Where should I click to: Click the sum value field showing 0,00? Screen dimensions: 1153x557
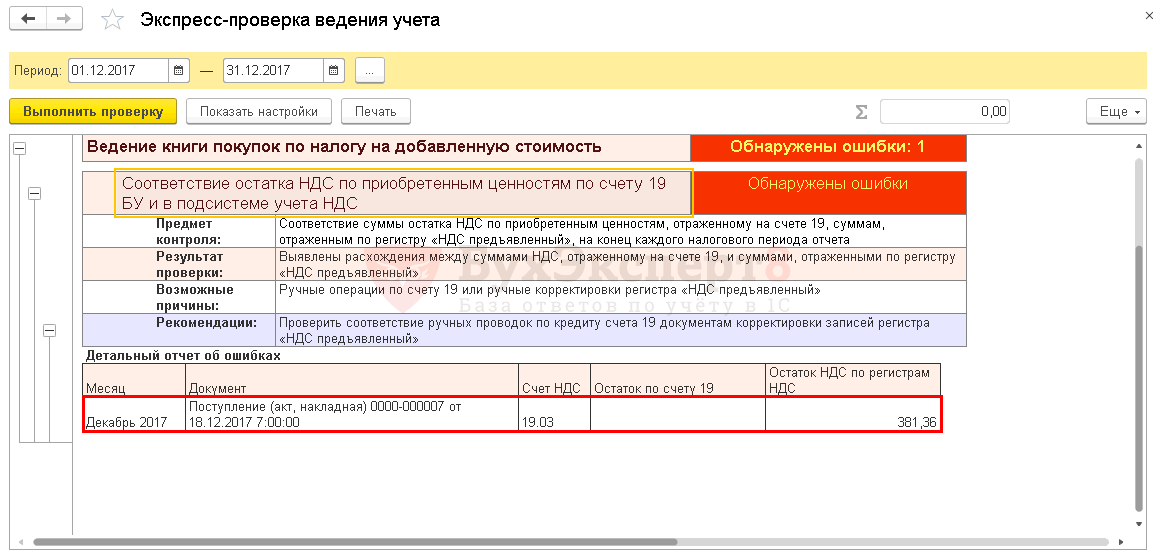click(945, 112)
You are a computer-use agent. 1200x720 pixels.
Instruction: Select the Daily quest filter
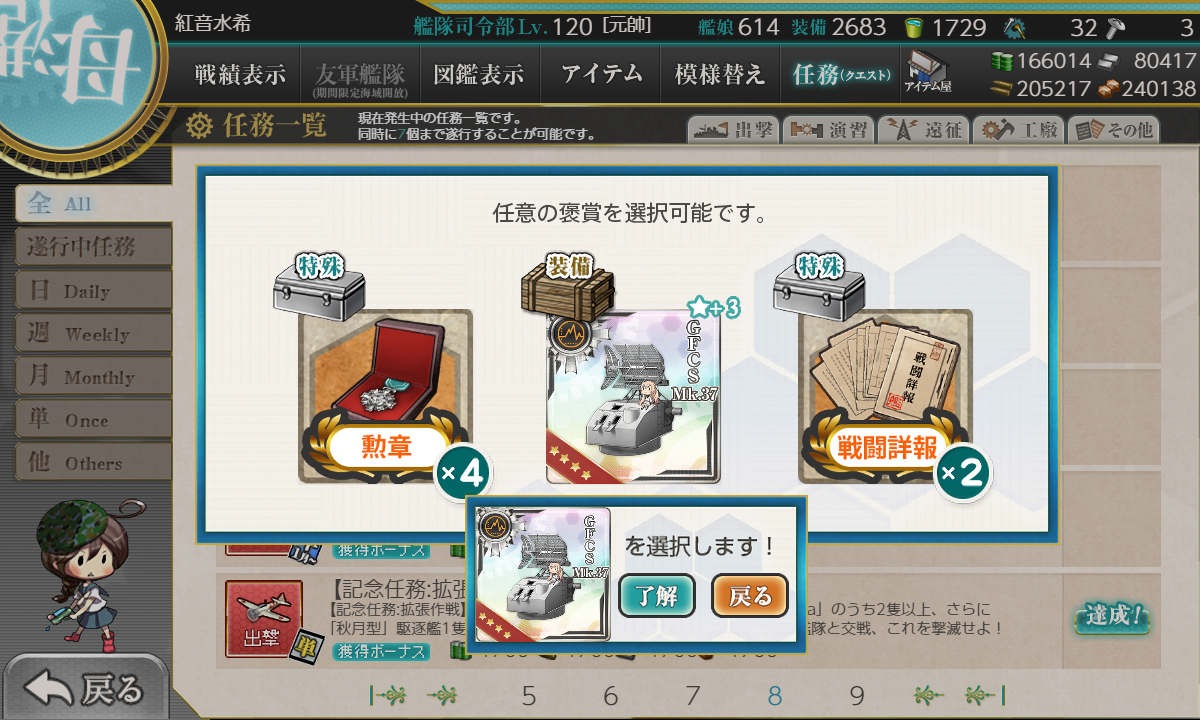93,291
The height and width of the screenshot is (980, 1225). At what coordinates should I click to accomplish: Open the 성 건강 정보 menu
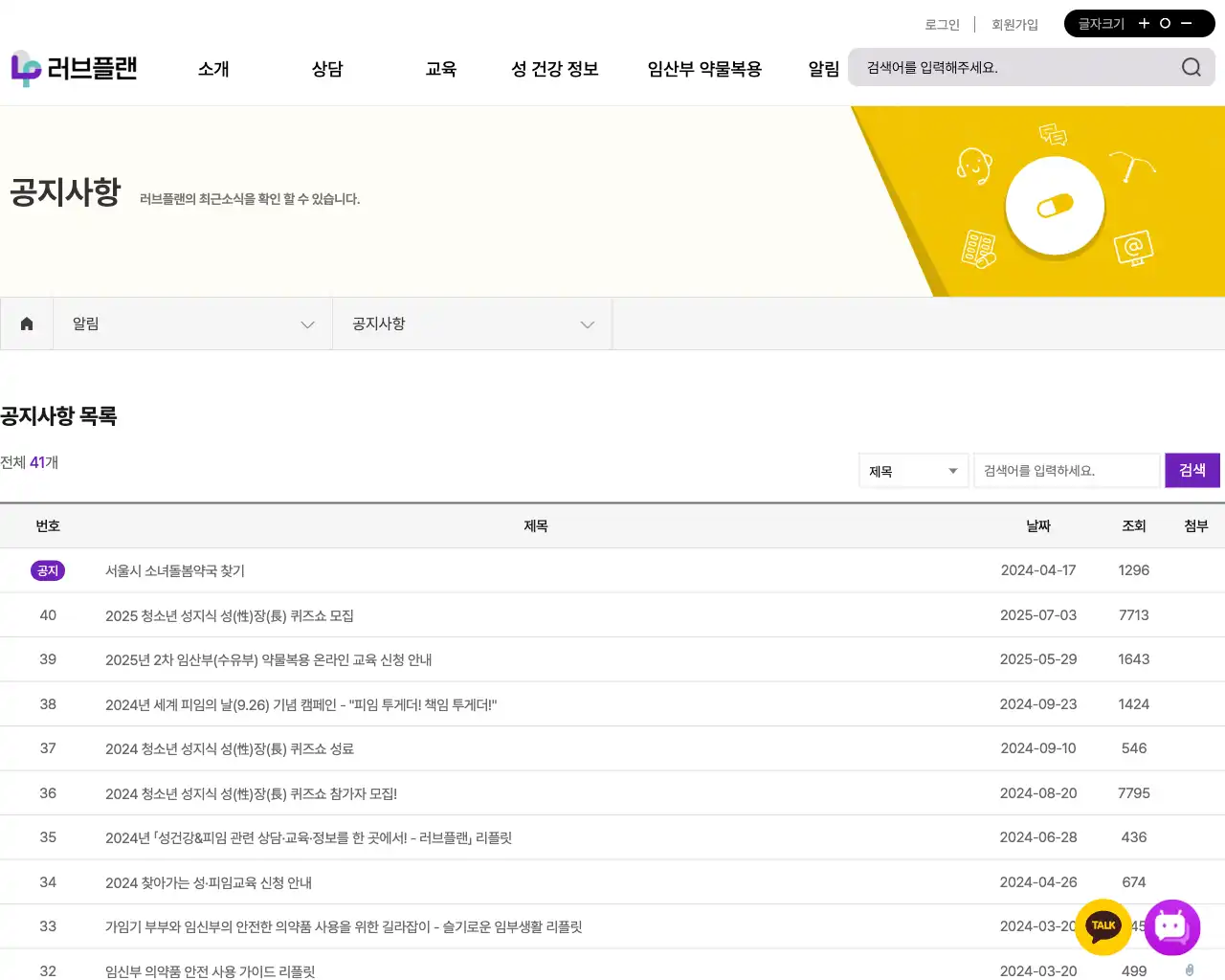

TRY IT:
With pictures left out, transcribe each line from the one containing "Instruction: Select the Daily quest filter" through the end of the data, both ends included.

ANSWER BOX:
Instruction: Select the Daily quest filter
93,291
The height and width of the screenshot is (980, 1225). At what coordinates should I click to accomplish: Open the 성 건강 정보 menu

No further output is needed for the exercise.